At the start of the AIDS epidemic, when patients’ immune systems were devastated by the uncontrolled virus, toxic rounds of chemotherapy or radiation only added to the suffering. While the first antiviral drug combinations that emerged in the 1990s saved lives, they sometimes cross-reacted dangerously with cancer medications. But Taylor said that management of side effects has vastly improved since, and there are now nearly 30 drugs available to HIV patients.

Fred Hutch immunotherapy researcher Dr. Mac Cheever is director of the NCI-funded Cancer Immunotherapy Trials Network, which carried out the trial, and he is senior author of the JAMA Oncology paper. In his view, the exclusion from cancer trials of any patient with HIV is an anachronism and serves no purpose.

“If you read most protocols, they exclude patients with an active viral disease. HIV is an active viral disease. That might imply there was thought behind the exclusion, but I think it was just historically due to caution and a standard part of protocols,” he said.

Cheever said the routine, blanket exclusion from cancer clinical trials of cancer patients with HIV is also rooted in fear that if anything goes wrong, it could jeopardize a company’s chance of winning FDA approval for a new drug.

“Companies don’t want to take a chance on their drug not working well or having more toxic events, until they get approval,” Cheever said. “So, they are afraid and hesitant to include patients in a clinical trial. It might have been a rational decision, but it’s very difficult on patients who have cancers and HIV.”

There are no legal constraints on doctors prescribing a drug to an HIV-positive cancer patient once it is approved by the FDA. The problem caused by exclusions in clinical trials — for both the physician and the patient — is the lack of access to potentially beneficial therapies during the long period of testing, and a lack of data on which to base a decision to use the drug once it wins approval.

Ironically, one of the most difficult problems in clinical research is accruing enough patient volunteers to test a new drug. For those who have dire cancer diagnoses and are failing with approved therapies, participation in a clinical trial may be their only remaining option.
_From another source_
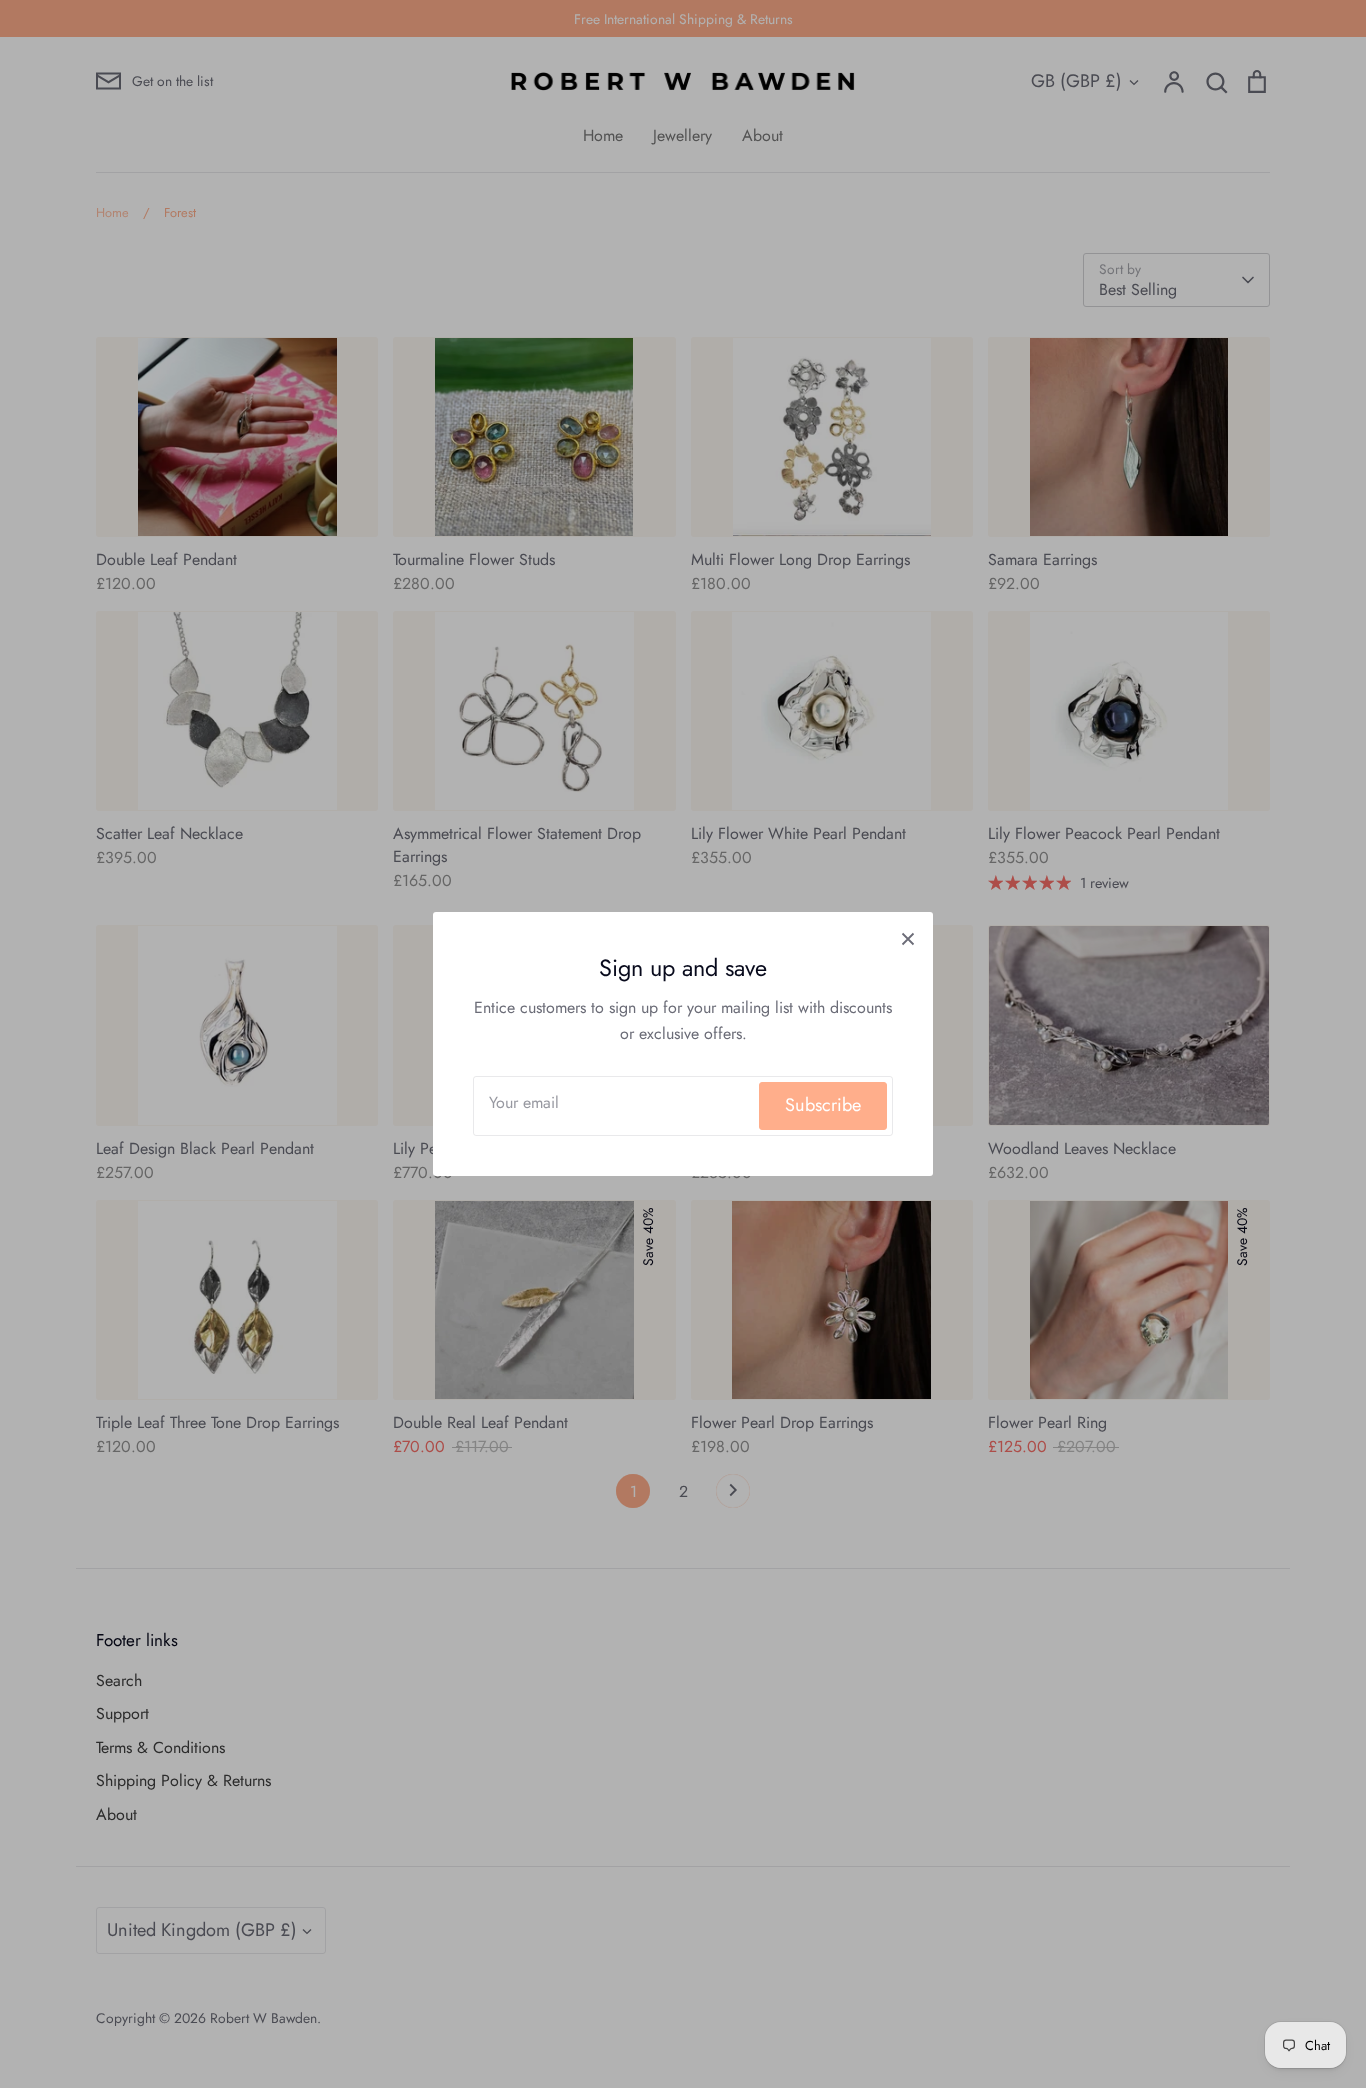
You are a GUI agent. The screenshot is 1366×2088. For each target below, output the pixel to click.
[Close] (908, 937)
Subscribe (823, 1105)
Uldrick noted that his own research showed it takes a median of 6.8 years for a successful drug to move from early clinical trials to FDA approval. During that time, only trial participants have that chance to try out unproven therapies well before they are available in the marketplace. It is an opportunity, of course, only if patients are allowed inside the door.

The study in patients with HIV and cancer was dedicated to Dr. Holbrook Kohrt, a Stanford  University clinical researcher who suggested the study and helped design the trial. As a youngster, Kohrt was diagnosed with hemophilia and attended camps for kids with the condition. Most of his camp friends died of AIDS complications after they were infected with HIV from tainted blood products. Kohrt was fortunate to be spared of HIV infection himself, and he built his career on the study of cancer and the immune system. Sadly, he passed away at the age of 38 from complications of hemophilia on Feb. 16, 2016, just two months before the first patients were enrolled in the trial.